Lush. If there is one thing that my wife and I cannot agree on, then it is my preference for soap of that name, because if I use soap and not some kind of creamy soap lotion or something, then I like that one. However, when putting on Slowdive’s new record everything is alive we both agree that lushness can be something great, because when there is a band with the ability to wrap you in a blanket and give you comfort that feels as lush as this one – then it’s a moment for the heart. Even though its background story is a very sad one.
To understand how this record came to be what it is, one should understand what happened in the life of vocalist and guitar player Rachel Goswell, who lost both her parents in 2020 and who wanted to write a rather minimalist record to cope with the loss. However, it should not have ended in something like Dark Night of the Soul, the amazing but still bleak collaboration between Danger Mouse and Sparklehorse’s Mark Linkous who provided the music while David Lynch provided the visual elements. The record was released posthumously and one can sometimes get a glimpse of the darkness surrounding Linkous. Rachel however, wanted a minimalist record that would provide a bright line on the horizon, not just a glimmer but a real clear line. When the band came together and worked in their own democratic way on the record, however, the songs faced a change for the more opulent – and even though one can sometimes hear the sadness in some elements of the arrangement, or simply in Rachel’s vocals, this brighter sound is the asset the band has always going for themselves.

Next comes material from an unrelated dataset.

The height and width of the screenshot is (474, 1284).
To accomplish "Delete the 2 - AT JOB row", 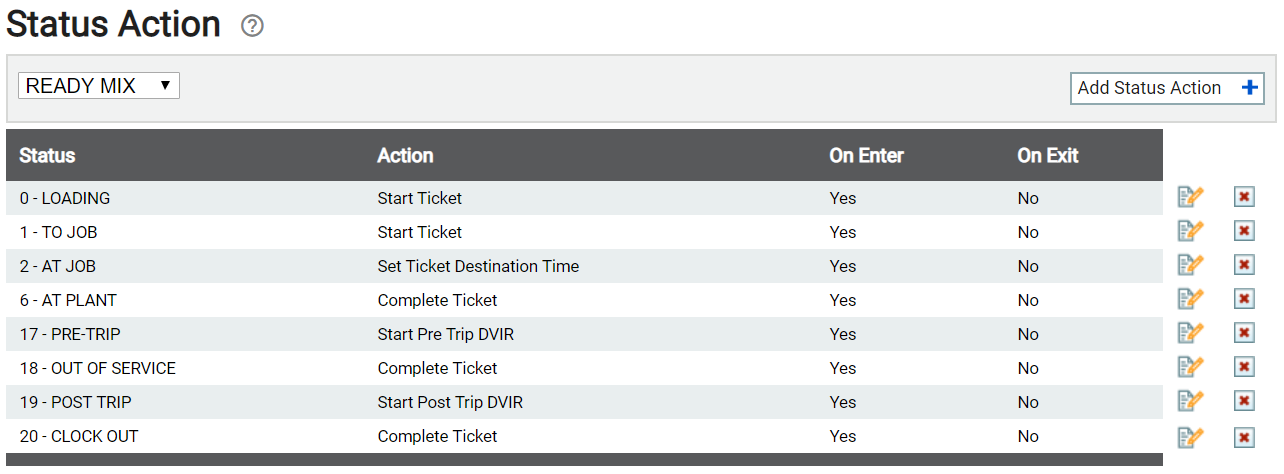I will tap(1244, 266).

The record sounds like Slowdive, unmistakably. However, the change towards a kind of Synthwave-infused base for many songs is a very good one, and before anybody complains about a certain lack of Shoegaze-defining walls of sound and reverb, please remember that Slowdive was never My Bloody Valentine. They were always the poppy side of Shoegaze not looking to make the distortion the aim of a song but rather one element to get their ideas across. Even on several tracks of Souvlaki you notice that a frequent, ongoing use of huge walls of sound or white noise is not the trademark or destination. Here, on everything is alive we have a few, minor outbreaks into the somewhat heavier side, but they’re smaller in number.
The opener ”shanty” gives the travel itinerary for this voyage with its Synthwave basis, its slowly opening elements and meandering lines before the first distorted guitar line sets in and the steadfast drumming gives us something to hold onto. When the dual vocals of Goswell and Neil Halstead join in, the track is as much Slowdive as any previous song, because then that little extra bit of melody and melancholy is back and it shows an amazing new sound, which has many different little tidbits and will surely be a blast to hear live. Somehow that is the case for many of the new tracks – so hear them live will be an experience because the arrangements will become a bit louder and also more emotional.
Many tracks have the melancholy that comes from the loss of your parents, but they do not want to dwell in sorrow and pity; seemingly the rather bathe in the joy provided by the beloved deceased. Take ”andalucia plays” as another example: Neil’s vocals are really hushed but not choking, the drumming is so on point and the sparkling guitars radiate all the warmth of a day in Granada in early April – it is warm enough to walk around in shorts but it will not burn you. The track feels like a perfect hammock to lay in, watch the sun move overhead in the blue skies and feel, well, at ease and at peace.
These are the exactly the things I always seek in any Slowdive record: the intimacy, the musical perfection of making complex structures sound easy (mind you, easy, not simple!), the moments of utter floating along. They have achieved it again, maybe with a bit different means and starting from a different basis or mood, but they sure have done it again. Lushness in sound, reflection in nature and the warmest hug this side of 2023. I would bath in this record if possible, and maybe my wife will like Lush soap soon too, if I play this record in the bathroom.